The knowledge base and API documentation is good to me, but maybe not ideal for your target customer, the person looking for a no-code solution and probably somewhat intimidated by anything beyond a CSV. I think you should add a step-by-step or maybe a video showing how the HTML selectors and rules work in outline. When I first got interested in this topic there were two main stumbling blocks: cursors/pagination, and how to identify selectors on a page with multiple similar but distinct items (social media mutuals lists, product catalogs etc.). Since you're aiming at a non-technical audience, I think you need to give them feel of a walkthrough before downloading the app.
We use real browser instances to perform fast but human web scrapings, resulting in a much lower block ratio."

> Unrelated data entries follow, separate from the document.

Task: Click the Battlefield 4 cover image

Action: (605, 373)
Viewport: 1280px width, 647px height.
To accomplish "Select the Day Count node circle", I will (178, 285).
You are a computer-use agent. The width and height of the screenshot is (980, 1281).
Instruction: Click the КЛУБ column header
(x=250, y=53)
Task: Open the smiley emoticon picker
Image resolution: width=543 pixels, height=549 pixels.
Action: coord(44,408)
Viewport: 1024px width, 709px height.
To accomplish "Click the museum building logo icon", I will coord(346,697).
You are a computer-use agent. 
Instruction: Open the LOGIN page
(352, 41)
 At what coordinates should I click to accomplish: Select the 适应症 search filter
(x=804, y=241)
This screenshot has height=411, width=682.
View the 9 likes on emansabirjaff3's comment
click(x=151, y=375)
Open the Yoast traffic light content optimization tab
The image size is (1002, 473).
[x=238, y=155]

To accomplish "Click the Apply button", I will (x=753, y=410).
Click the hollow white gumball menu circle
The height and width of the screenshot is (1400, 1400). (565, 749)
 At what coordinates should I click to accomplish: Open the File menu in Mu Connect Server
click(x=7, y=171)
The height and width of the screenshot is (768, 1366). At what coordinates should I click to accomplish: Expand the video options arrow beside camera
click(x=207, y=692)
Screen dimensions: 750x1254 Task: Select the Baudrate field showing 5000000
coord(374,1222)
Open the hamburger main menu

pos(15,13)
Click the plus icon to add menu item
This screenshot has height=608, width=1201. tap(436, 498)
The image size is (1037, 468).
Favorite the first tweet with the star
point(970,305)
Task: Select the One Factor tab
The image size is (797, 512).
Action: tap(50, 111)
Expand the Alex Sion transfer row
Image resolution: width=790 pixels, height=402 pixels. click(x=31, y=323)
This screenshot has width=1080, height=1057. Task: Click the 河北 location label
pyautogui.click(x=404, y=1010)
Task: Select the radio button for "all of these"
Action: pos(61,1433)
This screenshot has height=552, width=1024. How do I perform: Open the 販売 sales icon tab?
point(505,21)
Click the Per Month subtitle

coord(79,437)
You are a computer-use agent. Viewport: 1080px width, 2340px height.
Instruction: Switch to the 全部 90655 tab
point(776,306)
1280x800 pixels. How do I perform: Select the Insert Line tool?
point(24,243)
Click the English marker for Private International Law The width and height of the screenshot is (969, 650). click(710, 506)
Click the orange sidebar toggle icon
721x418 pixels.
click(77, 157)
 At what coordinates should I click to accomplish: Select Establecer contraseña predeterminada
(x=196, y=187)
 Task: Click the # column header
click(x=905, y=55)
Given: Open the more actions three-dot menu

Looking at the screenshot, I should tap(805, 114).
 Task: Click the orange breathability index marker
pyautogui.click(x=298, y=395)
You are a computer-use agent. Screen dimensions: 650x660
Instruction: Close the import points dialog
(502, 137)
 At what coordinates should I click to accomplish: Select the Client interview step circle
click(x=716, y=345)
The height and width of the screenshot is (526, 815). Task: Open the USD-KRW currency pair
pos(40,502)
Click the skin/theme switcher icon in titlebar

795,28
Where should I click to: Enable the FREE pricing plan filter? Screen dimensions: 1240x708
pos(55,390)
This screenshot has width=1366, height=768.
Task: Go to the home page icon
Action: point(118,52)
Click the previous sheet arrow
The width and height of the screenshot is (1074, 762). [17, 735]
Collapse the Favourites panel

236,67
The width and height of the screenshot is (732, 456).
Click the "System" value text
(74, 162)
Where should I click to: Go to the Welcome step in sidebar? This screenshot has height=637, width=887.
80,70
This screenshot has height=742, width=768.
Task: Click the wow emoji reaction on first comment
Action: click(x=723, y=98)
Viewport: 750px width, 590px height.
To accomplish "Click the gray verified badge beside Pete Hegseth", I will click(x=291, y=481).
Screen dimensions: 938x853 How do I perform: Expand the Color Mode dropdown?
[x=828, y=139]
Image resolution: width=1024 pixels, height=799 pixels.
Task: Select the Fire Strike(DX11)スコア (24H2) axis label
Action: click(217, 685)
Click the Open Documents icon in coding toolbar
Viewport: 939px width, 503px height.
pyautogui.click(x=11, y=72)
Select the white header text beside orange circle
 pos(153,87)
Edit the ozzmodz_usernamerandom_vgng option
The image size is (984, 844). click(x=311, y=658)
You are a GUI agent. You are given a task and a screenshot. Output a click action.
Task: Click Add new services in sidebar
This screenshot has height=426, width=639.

"won't be blocked" implies a zero block ratio. (I do a lot of work with Puppeteer and Playwright, and some larger websites are pretty advanced at their heuristics at catching automation, so true zero really isn't a defensible claim)
It's obviously an exaggeration, but I think the point is to suggest that you'll have much higher success (as opposed to being blocked) with this service vs rolling your own.
Anyway, if you want to be technical about it, the marking is correct. YOU won't be blocked. The agent running on your behalf might be blocked, however...
But from a marketing perspective, this "you won't be blocked" falls into the acceptable simplification category. Maybe they could add a * footnote, giving some more detail elsewhere. But at this point in the landing page, it wouldn't make sense to try to state it more accurately as that would require too many words.
There’s a difference between acceptable simplification and misleading, and while the line is not stark landing on the wrong side of it won’t build as much trust over time.
How block you’ll be “blocked less” or some variation of that form?
Still simple, less risk of disappointment/trust issues.
Oftentimes being "blocked" is more nuanced than whether the site returns a 200 vs a 4xx. The site may render, but the backend API may respond differently based on the behavior it sees.
Removing “you won’t be blocked.” should be sufficient then.
It looks interesting. I tried puppeteer and playwright but never got the hang of it, so I might be a client for one of these scraper services one day. The first time I tried it I got immediately blocked (probably because it had no agent, which was a raspberry pi)
Additions to libraries like Puppeteer that help ensure that the browser being used looks more "organic", often by returning fake data that a normal browser would have (browsers have APIs with things like plugins and fonts installed etc)
> anti-blocking measures are implemented ethically
Your assumption that blocking is somehow ethical by default is not unproblematic.
There's a world wide web built by academics for free exchange of information and there's a closed garden web built by major capitalists.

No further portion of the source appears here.